L’invasione russa dell’Ucraina ha ridefinito gli equilibri geopolitici mondiali, mettendo in discussione il ruolo dell’Occidente e il futuro dell’Unione Europea. Se da un lato l’Europa sembra voler adottare un atteggiamento sempre più aggressivo, dall’altro emergono dubbi sulla sua capacità reale di influenzare il conflitto e, soprattutto, sulla legittimità morale delle sue azioni. Negli ultimi decenni, i paesi occidentali hanno ripetutamente violato il diritto internazionale con azioni militari che, secondo molti analisti, hanno compromesso la loro autorità morale nel condannare la Russia. La NATO ha condotto operazioni discutibili, come la campagna in Serbia nel 1999 e l’intervento in Libia nel 2011, con l’obiettivo di rovesciare Gheddafi.

Parallelamente, il conflitto in Medio Oriente ha messo ulteriormente in crisi l’immagine dell’Occidente. L’operato di Israele a Gaza, sostenuto da Stati Uniti e alleati, ha generato accuse di gravi violazioni dei diritti umani. Questa situazione ha reso sempre più difficile per l’Europa e gli Stati Uniti mantenere la narrazione secondo cui le democrazie occidentali sarebbero eticamente superiori rispetto ai regimi autocratici come quelli di Russia, Cina o Corea del Nord. La guerra, storicamente, ha sempre avuto la funzione di mettere alla prova le ipotesi delle classi dirigenti sulle reali forze in campo.
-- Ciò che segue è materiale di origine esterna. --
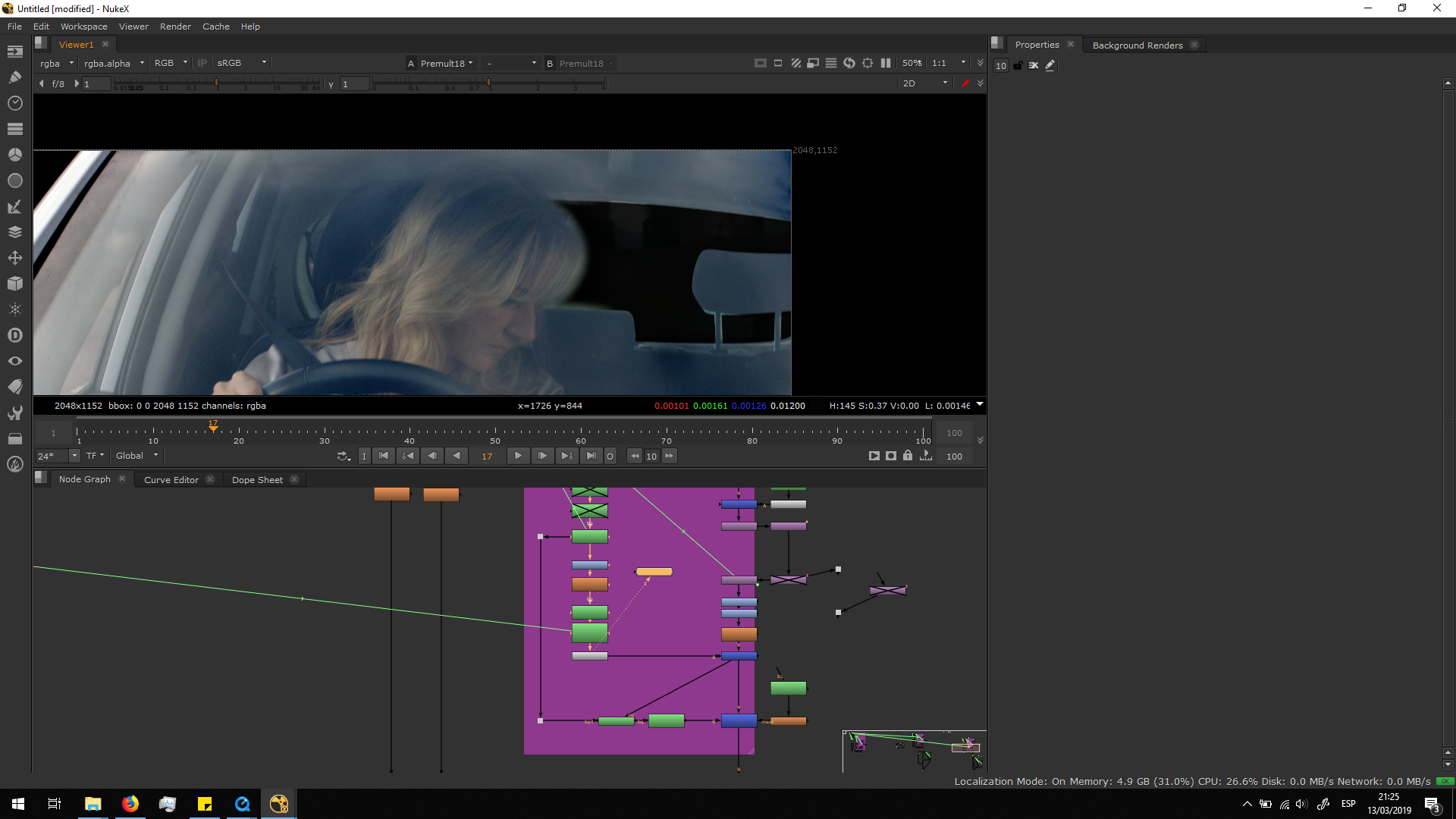1456x819 pixels.
Task: Open the Transform nodes icon
Action: (x=14, y=258)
Quando il conflitto in Ucraina è iniziato, molti leader europei credevano che la Russia fosse un gigante dai piedi d’argilla, incapace di sostenere un conflitto prolungato contro la potenza economica e militare dell’Occidente. La realtà, però, si è rivelata molto diversa. Secondo dati pubblicati anche da fonti occidentali, la Russia ha dimostrato una capacità produttiva militare nettamente superiore a quella dell’Europa. Mark Rutte, segretario generale della NATO, ha dichiarato che la Russia produce in tre mesi lo stesso quantitativo di munizioni che l’intera NATO realizza in un anno. Gli Stati Uniti e l’Europa, insieme, riescono a produrre circa 1,2 milioni di munizioni per l’artiglieria pesante all’anno, mentre la Russia supera i 3 milioni.

Questo squilibrio ha reso evidente che l’ipotesi iniziale dell’Europa sulla superiorità militare occidentale fosse errata. Uno degli effetti più evidenti della guerra in Ucraina è stato l’indebolimento politico dell’Unione Europea. La sua strategia è stata interamente basata sulla volontà di sconfiggere la Russia attraverso l’isolamento economico e il supporto militare all’Ucraina. Tuttavia, il mancato raggiungimento di questo obiettivo ha messo in luce la fragilità della politica estera europea. L’UE ha rifiutato di esplorare vie diplomatiche, basando la sua strategia unicamente sulla forza. Ma se una strategia si fonda sulla forza e questa si rivela insufficiente, la politica stessa ne risulta compromessa. La guerra ha reso evidente che l’Europa non ha la capacità di influenzare gli equilibri globali in modo autonomo, rendendola di fatto irrilevante agli occhi di molti attori internazionali, in particolare in Asia, Medio Oriente e Africa.

Il ritorno di Donald Trump alla Casa Bianca ha portato a un cambiamento radicale nella gestione del conflitto ucraino. Il neo presidente ha bloccato il sostegno a Kiev, sottolineando come la guerra sia stata finanziata fino ad ora principalmente dagli Stati Uniti e manifestando un forte scetticismo nei confronti del presidente ucraino Zelensky. Trump ha dichiarato che, se Zelensky continuerà ad ostacolare i suoi piani, l’Ucraina dovrebbe restituire gli ingenti fondi ricevuti dagli USA. Inoltre, ha affermato che la Russia non deve essere equiparata a Hitler e che è necessario sedersi il più presto possibile al tavolo delle trattative con Putin. Questo approccio rappresenta una frattura netta con la posizione attuale dell’Europa, che continua a puntare sulla prosecuzione del conflitto senza condizioni. La guerra in Ucraina ha reso evidente un dato fondamentale: l’Unione Europea non ha i mezzi per perseguire una politica autonoma di potenza.

L’umiliazione subita sui piani militare e diplomatico ha danneggiato la sua immagine a livello globale. Mentre altre potenze, come la Cina, consolidano il proprio ruolo negoziale nei conflitti internazionali, l’Europa appare sempre più marginale. Se l’UE vuole avere un futuro politico rilevante, dovrà riconsiderare il proprio approccio, abbandonando la strategia del confronto militare e riscoprendo il suo storico ruolo di mediatore diplomatico. In caso contrario, rischia di diventare un semplice spettatore nel nuovo ordine globale che sta emergendo.